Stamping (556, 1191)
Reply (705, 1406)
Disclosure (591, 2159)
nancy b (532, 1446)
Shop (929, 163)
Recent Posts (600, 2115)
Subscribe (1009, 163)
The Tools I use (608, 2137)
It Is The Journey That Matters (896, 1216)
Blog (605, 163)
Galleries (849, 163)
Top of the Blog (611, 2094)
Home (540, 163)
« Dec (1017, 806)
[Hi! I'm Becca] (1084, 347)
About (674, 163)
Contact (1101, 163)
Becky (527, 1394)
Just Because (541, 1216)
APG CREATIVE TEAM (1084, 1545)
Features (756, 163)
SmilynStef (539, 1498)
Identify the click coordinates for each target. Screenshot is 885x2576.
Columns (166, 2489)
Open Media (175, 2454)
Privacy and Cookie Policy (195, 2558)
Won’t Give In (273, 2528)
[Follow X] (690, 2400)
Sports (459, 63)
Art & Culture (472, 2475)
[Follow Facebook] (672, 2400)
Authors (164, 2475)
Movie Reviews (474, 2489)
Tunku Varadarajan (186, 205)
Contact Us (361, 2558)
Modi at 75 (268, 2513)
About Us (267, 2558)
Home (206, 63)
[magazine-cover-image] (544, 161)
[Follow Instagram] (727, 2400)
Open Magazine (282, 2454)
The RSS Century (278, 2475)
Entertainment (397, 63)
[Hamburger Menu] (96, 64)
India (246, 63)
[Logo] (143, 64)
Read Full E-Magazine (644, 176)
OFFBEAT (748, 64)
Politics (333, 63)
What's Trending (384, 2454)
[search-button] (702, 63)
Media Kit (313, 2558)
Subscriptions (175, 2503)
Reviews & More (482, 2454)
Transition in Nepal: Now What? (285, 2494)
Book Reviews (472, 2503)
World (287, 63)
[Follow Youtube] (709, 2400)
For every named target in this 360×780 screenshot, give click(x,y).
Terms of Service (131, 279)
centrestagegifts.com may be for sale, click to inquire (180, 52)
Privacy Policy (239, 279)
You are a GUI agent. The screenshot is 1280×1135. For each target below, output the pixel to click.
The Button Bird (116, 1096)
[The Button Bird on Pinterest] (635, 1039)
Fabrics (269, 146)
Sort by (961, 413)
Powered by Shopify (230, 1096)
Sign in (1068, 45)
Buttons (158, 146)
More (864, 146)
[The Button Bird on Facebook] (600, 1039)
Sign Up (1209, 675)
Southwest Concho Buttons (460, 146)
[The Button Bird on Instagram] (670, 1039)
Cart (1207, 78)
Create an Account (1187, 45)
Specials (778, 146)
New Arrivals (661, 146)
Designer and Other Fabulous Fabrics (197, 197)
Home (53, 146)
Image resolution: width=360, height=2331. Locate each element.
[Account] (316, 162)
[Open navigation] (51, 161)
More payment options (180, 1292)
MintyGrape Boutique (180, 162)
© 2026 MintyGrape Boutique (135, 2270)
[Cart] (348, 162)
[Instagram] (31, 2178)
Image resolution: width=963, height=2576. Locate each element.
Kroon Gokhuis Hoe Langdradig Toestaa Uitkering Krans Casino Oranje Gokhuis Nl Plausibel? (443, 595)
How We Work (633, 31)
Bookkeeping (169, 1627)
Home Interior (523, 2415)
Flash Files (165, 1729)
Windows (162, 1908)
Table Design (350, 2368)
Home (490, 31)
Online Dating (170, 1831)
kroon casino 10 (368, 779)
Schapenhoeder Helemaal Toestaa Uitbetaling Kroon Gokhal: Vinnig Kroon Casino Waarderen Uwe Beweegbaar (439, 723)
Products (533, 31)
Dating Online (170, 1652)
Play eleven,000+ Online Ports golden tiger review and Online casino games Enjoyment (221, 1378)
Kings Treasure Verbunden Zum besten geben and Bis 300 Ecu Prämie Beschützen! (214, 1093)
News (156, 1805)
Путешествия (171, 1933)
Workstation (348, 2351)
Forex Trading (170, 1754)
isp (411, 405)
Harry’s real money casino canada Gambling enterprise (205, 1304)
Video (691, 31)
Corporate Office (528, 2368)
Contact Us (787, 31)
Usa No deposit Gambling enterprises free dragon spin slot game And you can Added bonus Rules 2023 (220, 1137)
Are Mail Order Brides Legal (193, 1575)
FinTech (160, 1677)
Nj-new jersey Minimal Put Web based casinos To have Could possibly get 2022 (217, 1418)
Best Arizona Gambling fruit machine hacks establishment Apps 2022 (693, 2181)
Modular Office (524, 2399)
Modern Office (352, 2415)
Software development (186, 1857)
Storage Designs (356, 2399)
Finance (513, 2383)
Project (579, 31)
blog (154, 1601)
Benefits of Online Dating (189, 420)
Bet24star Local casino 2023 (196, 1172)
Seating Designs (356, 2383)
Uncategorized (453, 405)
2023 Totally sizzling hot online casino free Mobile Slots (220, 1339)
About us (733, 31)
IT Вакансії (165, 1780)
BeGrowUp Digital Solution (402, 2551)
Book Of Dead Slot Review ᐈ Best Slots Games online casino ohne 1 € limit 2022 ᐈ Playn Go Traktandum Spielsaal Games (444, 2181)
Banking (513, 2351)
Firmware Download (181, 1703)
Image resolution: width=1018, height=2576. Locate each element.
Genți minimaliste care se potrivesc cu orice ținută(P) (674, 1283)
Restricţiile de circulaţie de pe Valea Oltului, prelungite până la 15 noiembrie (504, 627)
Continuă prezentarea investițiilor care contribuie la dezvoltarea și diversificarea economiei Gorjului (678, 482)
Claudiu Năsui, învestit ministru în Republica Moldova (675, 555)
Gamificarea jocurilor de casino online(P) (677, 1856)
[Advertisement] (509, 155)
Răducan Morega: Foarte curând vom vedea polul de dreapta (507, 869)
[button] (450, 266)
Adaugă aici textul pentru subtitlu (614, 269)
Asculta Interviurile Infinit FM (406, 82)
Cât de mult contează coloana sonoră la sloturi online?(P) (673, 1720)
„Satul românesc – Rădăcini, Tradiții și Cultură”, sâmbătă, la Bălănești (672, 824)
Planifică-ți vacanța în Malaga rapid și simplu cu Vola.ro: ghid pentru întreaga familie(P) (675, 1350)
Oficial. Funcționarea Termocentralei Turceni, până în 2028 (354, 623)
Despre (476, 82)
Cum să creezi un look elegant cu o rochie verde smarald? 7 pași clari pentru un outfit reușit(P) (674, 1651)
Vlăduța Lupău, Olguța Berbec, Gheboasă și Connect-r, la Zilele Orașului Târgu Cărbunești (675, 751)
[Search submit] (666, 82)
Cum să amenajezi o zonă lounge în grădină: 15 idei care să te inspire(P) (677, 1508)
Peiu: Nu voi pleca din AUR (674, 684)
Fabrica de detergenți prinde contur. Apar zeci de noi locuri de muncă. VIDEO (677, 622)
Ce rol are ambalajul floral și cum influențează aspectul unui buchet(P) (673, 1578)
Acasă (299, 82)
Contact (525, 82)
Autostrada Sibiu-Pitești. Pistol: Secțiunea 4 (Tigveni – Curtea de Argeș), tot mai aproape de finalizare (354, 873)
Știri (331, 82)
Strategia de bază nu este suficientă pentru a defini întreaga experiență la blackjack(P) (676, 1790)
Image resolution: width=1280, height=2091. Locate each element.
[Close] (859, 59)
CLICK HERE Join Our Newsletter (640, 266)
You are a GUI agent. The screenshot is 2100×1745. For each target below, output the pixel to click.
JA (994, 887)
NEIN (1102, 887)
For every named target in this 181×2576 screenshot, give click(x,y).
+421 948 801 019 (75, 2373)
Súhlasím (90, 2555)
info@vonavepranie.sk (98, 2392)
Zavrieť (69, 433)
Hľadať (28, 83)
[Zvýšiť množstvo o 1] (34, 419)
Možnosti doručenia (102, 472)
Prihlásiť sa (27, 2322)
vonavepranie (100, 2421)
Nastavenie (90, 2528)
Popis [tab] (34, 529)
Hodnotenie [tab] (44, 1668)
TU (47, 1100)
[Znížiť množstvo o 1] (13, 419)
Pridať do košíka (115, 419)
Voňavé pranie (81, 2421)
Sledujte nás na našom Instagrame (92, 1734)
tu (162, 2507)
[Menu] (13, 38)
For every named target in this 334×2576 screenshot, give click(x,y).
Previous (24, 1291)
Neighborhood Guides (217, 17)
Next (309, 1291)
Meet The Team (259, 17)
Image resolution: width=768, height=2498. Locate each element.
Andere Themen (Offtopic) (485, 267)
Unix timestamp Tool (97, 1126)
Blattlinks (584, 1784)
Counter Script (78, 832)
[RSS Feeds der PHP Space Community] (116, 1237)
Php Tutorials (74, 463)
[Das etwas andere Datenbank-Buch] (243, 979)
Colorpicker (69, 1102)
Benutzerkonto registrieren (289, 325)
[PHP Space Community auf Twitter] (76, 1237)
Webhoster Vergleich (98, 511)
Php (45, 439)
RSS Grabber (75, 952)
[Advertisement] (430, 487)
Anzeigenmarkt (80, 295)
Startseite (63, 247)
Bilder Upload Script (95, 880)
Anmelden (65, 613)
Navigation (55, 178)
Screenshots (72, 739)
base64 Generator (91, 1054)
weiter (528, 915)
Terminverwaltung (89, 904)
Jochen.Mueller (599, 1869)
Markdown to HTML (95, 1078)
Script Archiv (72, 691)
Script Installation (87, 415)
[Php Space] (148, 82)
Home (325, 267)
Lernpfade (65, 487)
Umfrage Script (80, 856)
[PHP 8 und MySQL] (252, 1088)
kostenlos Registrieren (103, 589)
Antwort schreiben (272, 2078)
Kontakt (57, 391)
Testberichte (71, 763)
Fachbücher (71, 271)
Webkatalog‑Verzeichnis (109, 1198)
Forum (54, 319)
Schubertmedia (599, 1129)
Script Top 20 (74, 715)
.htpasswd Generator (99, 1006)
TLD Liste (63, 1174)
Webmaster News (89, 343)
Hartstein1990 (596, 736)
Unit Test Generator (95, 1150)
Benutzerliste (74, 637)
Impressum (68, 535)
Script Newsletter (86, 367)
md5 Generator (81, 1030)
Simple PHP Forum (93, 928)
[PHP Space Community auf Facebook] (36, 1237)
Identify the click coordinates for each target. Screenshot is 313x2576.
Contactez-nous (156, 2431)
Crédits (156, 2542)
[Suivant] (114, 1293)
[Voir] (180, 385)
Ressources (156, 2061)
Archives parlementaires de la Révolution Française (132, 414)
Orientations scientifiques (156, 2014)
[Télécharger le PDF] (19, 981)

☆ ☆ ☆ ☆ ☆

Work request —
Write down exactly the span of lines above from the one containing "Banking (513, 2351)" to the one containing "Restricţiile de circulaţie", both ends included.

Completed task —
Banking (513, 2351)
Firmware Download (181, 1703)
Image resolution: width=1018, height=2576. Locate each element.
Genți minimaliste care se potrivesc cu orice ținută(P) (674, 1283)
Restricţiile de circulaţie de pe Valea Oltului, prelungite până la 15 noiembrie (504, 627)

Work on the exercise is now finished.